Há algum tempo já não tenho crianças ao meu redor, na minha vida. Pouco a pouco algo sempre muito natural em mim foi se dissipando, a espontaneidade perto das crianças. Estar constantemente cercado de adultos nos leva a, muito naturalmente, esquecer a própria sensibilidade com que devemos interagir com as crianças se não quisermos fazer mais do que meramente balbuciar sons sem sentido ou agir como se tivéssemos um subdesenvolvimento mental. Nos últimos anos, um dos episódios mais vergonhosos da minha vida envolveu uma criança. Eu conheci um professor que iria passar alguns meses morando em Madri, nos encontramos num bar de Lavapiés junto com sua família, sua mulher e sua filha de 9 ou 10 anos, não estou certo. No fim do encontro, todos nós nos despedimos e eu, sem saber o que fazer, passei a mão sobre a cabeça da menina, como se ela fosse um cachorrinho. Claro que pode haver um gesto semelhante plenamente natural e até carregado de carinho, mas não era o caso. Meu gesto não era mais que uma resposta genérica e insensível, sem espírito e totalmente desconectada daquele ser. Isso me encheu de vergonha. Ela não era um cachorrinho, mas um ser humano que me olhava de volta e via aquele ser já irremediavelmente sintonizado com o mundo dos adultos, desacostumado a agir senão segundo regras e padrões. Há muitas vantagens e benefícios no mundo dos adultos, mas há também muito cinismo. Ser capaz de se fazer entender e se comunicar com alguém supõe que em certo sentido sejamos também como esse alguém. Quando perdemos a espontaneidade com as crianças o caminho até a amargura que muitos creem ser lucidez é uma quase inevitável.

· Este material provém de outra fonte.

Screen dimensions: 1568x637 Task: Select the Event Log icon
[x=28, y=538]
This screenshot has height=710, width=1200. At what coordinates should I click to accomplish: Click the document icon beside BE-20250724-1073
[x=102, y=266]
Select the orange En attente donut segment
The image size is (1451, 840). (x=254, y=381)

Assim, hoje em dia eu devo dizer que há poucas coisas mais bonitas, nobres, fortes, cheias de vitalidade e potência que o desejo infantil de mudar e salvar o mundo. Pode parecer que o cinismo e a amargura adultas são as virtudes realistas que nos restam após o salutar ocaso da ingenuidade, mas na verdade são apenas as expressões doentias e contagiosas do medo e da impotência. Confesso que não tenho nenhuma fé de que as transformações que precisamos venham por meio de mudanças institucionais — definitivamente não creio em instituições. (A mudança que precisamos exige o fim da forma de vida capitalista, na minha perspectiva.) Acompanho o Extintion Rebellion em muitas redes sociais e apoio Greta Thunberg não porque acredite que desse movimento possam resultar as mudanças que necessitamos, mas porque a respeito e respeito os jovens em nome dos quais ela fala. Respeito o seu futuro e sua inteligência presente. Quem não sabe reconhecer a diversidade das expressões da inteligência acaba vendo muito pouco da sua ampla extensão — termina vendo inteligência apenas onde está acostumado a encontrá-la e atrofia sua capacidade de aprender.

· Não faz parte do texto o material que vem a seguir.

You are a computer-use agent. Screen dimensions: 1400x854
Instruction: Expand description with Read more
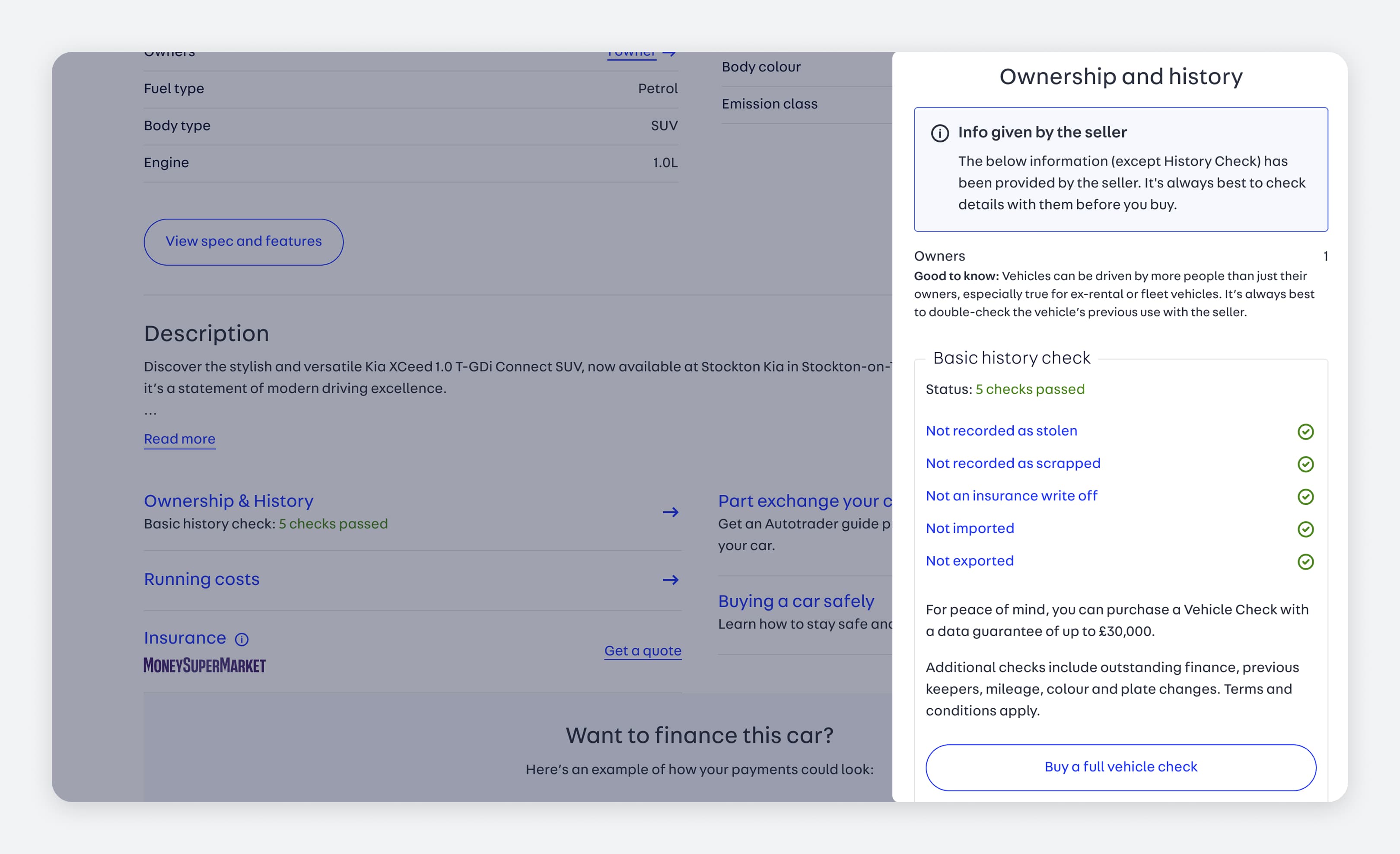pyautogui.click(x=180, y=439)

* Não é justo chamar de racionalidade ciborgue, Spock não é ciborgue. E a mentalidade ciborgue e androide apresentada na literatura, no cinema e na TV é muito mais próxima do espírito do Ghost in the shell do que de Spock. Vide Blade Runner, Her, o próprio Ghost in the Shell, Ex Machina, I am Mother, Westworld e todos os incontáveis livros, adaptações e obras originais onde se discute o papel da psicologia na subjetividade ciborgue e androide. Onde não há não apenas uma lógica (um organon), mas uma psicologia em todo seu esplendor.